Nel secondo libercolo, pubblicato ad aprile, si elencava tra i requisiti per entrare in Giappone: il superamento di due test Covid in patria e uno all’arrivo. Quello di tamponi quotidiani per atleti e i loro prossimi. Monitoraggio, auto dedicate, firma di uno scarico di responsabilità in caso si contragga il virus e di una impegnativa a seguire tutte le regole. Secondo gli organizzatori, inclusi 15.400 atleti olimpici e paralimpici, Tokyo potrebbe ospitare per le Olimpiadi fino a 93 mila persone.
L’atleta trans e il pugno Blm
A fine mese si deciderà sulla presenza o meno di pubblico locale. Quello che conta è che il virus non oscuri “il messaggio”. A Tokyo parteciperà anche Laurel Hubbard, nato Gavin, primo atleta transgender che competerà con le donne nel sollevamento pesi. A Tokyo sarà vietato esprimersi con gesti o forme di protesta sul podio, nelle gare o cerimonie ufficiali. Però, spiegava la Gazzetta, gli atleti potranno
«alzare il pugno o inginocchiarsi alla Kaepernick durante l’inno nazionale o prima della partenza, per dimostrare di essere a favore della giustizia sociale e razziale. Si potrà anche indossare un cappello o una maschera con frasi come “Black Lives Matter”, “Trans Lives Matter” o parole come “uguaglianza” o “giustizia”».

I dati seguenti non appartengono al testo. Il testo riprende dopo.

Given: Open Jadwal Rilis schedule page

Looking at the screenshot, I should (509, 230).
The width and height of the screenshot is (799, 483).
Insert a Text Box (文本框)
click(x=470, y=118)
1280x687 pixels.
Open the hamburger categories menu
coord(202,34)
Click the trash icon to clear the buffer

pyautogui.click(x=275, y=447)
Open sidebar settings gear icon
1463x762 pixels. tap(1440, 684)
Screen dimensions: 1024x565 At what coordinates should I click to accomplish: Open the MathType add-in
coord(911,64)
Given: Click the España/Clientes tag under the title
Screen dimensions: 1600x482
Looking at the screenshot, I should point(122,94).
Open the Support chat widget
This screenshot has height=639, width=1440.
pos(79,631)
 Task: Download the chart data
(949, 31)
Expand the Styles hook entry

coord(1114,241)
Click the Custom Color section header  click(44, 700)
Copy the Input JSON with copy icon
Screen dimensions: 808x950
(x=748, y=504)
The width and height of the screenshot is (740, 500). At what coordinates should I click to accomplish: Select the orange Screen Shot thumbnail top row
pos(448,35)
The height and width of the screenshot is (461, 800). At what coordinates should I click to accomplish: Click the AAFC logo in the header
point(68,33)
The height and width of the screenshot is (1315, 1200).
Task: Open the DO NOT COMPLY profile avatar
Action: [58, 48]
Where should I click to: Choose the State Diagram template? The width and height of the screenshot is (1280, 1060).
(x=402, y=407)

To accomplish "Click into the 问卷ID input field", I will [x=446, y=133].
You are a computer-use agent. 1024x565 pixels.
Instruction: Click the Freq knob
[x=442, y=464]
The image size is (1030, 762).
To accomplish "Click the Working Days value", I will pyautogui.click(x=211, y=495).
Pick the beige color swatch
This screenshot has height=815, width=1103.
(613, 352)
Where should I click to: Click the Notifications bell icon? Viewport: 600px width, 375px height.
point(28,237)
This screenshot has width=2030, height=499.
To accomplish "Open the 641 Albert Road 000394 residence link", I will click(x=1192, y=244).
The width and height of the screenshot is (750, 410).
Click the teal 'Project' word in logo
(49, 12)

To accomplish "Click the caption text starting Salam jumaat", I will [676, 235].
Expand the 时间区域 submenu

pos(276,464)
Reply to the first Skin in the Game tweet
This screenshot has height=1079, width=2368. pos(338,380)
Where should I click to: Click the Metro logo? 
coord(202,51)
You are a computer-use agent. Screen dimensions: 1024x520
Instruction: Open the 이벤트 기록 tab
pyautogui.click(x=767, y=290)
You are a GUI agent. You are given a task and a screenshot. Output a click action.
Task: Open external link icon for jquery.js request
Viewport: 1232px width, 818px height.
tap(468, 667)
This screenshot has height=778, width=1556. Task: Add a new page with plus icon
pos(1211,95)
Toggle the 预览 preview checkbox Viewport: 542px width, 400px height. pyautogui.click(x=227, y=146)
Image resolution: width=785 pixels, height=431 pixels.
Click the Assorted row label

Sensibilizzare a casa propria
Per il resto sono vietate tutte le «forme di contatto fisico non necessarie». Vietato darsi il cinque, baci, abbracci, strette di mano. Gli atleti dovranno sempre mantenere due metri di distanza l’uno dall’altro, «fare sesso così dovrebbe essere una disciplina olimpionica», hanno commentato i lettori dei giornali appreso che la macchina dei produttori di preservativi giapponesi si stava preparando all’evento da almeno tre anni. Morale: i preservativi-manifesto del sesso sicuro nella bolla olimpica dell’inclusione e del distanziamento non mancheranno. Purché gli atleti vadano a sensibilizzare a casa loro.